Ao isolar as classes, os fundos de ações lideraram os ingressos líquidos pelo quinto mês consecutivo, com R$ 12,8 bilhões, alcançando R$ 36,3 bilhões no ano (alta de 153% sobre o mesmo intervalo de 2019). Nos multimercados, a captação líquida em fevereiro foi de R$ 7,9 bilhões e de R$ 18,4 bilhões em 2020 (avanço de 59% em relação ao ano passado).
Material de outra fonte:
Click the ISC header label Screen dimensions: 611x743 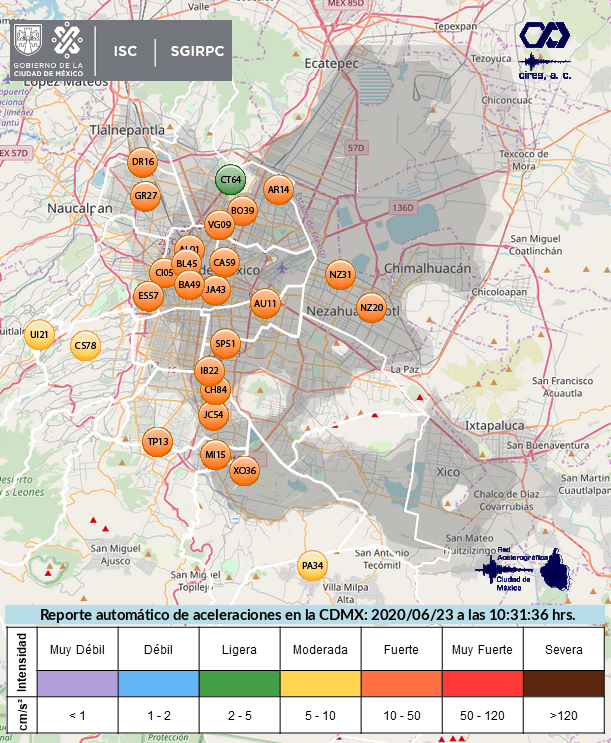pyautogui.click(x=126, y=51)
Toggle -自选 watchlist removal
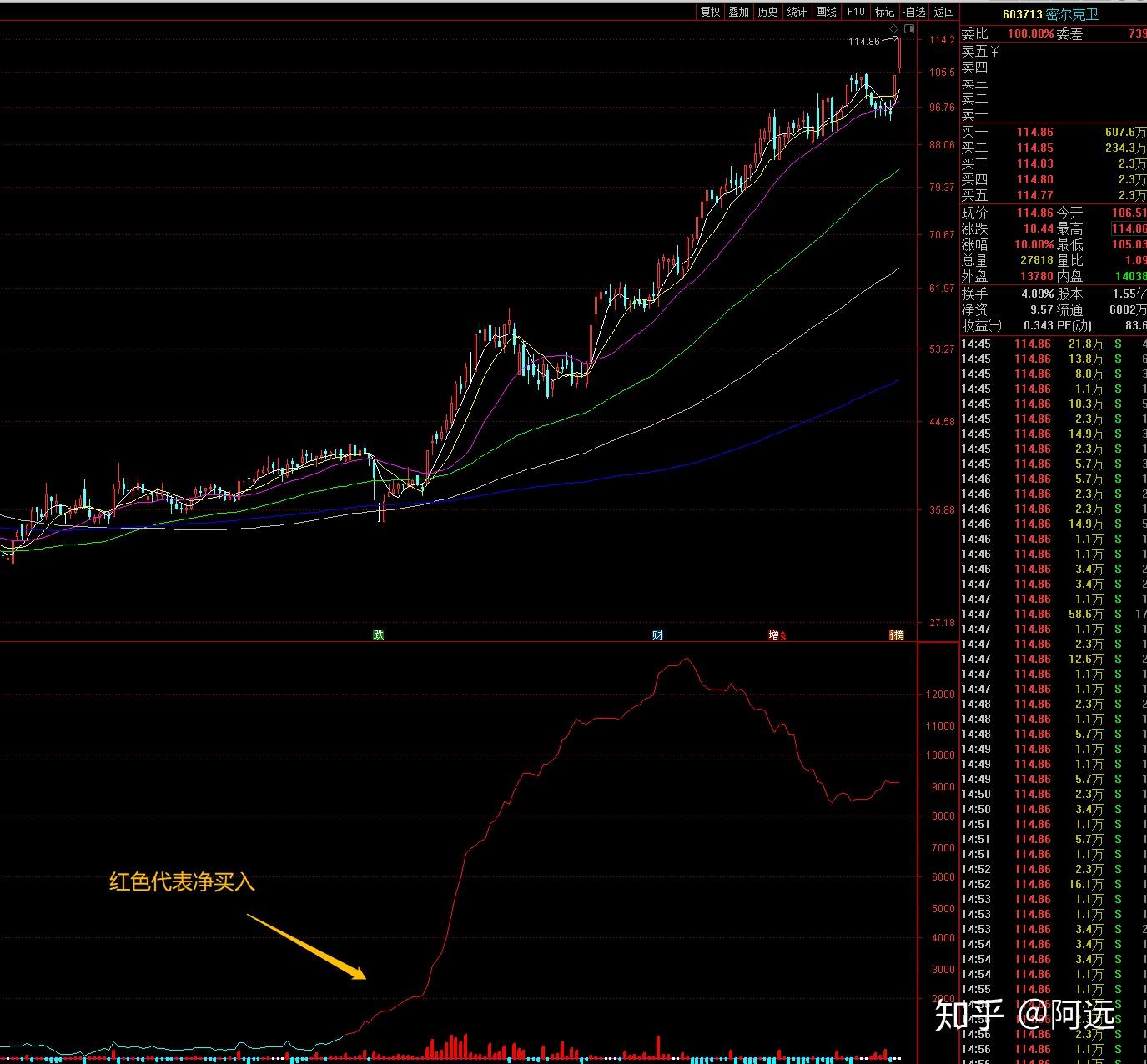 pyautogui.click(x=914, y=12)
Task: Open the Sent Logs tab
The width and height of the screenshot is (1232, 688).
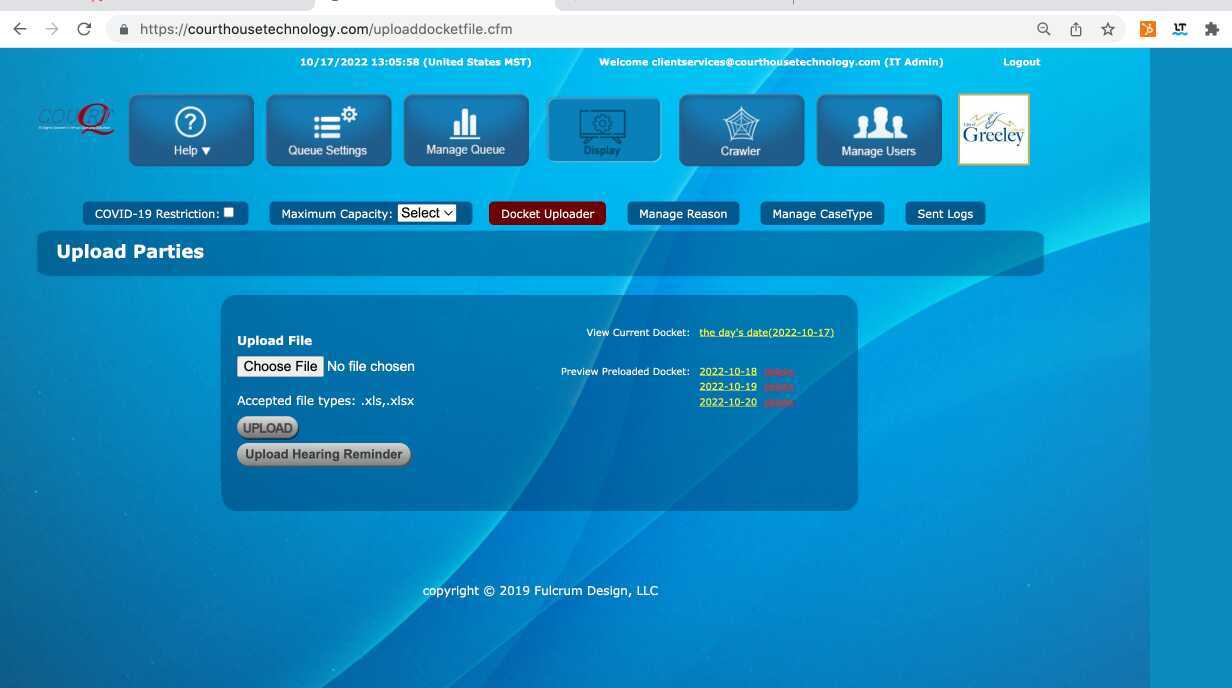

Na outra ponta, os fundos de renda fixa tiveram regates líquidos de R$ 2,3 bilhões no mês e de R$ 21,7 bilhões em 2020.

A queda de 8,3% do Ibovespa em fevereiro impactou a rentabilidade dos fundos de ações. O tipo Ações Livres (em que não há compromisso de concentração em uma estratégia específica) encerrou o mês com variação negativa de 6,9% (queda de 5,6% no acumulado do ano).

As perdas na Bolsa também se refletiram nos retornos dos multimercados: a maior alta foi do tipo Investimento no Exterior (que deve investir parcela superior a 40% do patrimônio líquido em ativos financeiros no Exterior), com 0,2% em fevereiro e 3,2% em 2020. Todos os tipos de renda fixa apresentaram rentabilidades médias positivas no último mês, com destaque ao tipo Investimento no Exterior, com 0,6% (e 2,8% no ano).